> [Problem]:
Retype, exactly as they appear below, the lines between the line holding "The image size is (960, 750)." and the line holding "Given: Switch to", both ends included.

─── Entries provided ───

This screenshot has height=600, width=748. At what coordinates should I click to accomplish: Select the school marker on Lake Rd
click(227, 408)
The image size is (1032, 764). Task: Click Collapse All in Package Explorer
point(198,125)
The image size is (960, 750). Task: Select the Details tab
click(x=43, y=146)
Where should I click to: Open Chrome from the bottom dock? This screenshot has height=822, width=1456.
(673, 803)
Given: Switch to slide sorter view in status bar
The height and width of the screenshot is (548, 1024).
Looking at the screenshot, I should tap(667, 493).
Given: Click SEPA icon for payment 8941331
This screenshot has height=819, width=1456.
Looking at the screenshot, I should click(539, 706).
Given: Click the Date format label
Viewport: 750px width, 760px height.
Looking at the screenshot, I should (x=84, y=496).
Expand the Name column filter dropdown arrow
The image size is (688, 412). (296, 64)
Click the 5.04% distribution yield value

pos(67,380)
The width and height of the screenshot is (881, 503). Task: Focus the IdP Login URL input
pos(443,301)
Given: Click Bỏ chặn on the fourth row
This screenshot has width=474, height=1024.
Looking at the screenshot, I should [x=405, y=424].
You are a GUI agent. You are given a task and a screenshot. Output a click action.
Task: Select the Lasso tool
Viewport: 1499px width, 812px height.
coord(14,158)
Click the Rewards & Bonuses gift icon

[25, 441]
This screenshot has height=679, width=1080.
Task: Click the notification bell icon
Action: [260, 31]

───

> [Answer area]:
The image size is (960, 750). Task: Select the Details tab
click(x=43, y=146)
Where should I click to: Open Chrome from the bottom dock? This screenshot has height=822, width=1456.
(673, 803)
Given: Switch to slide sorter view in status bar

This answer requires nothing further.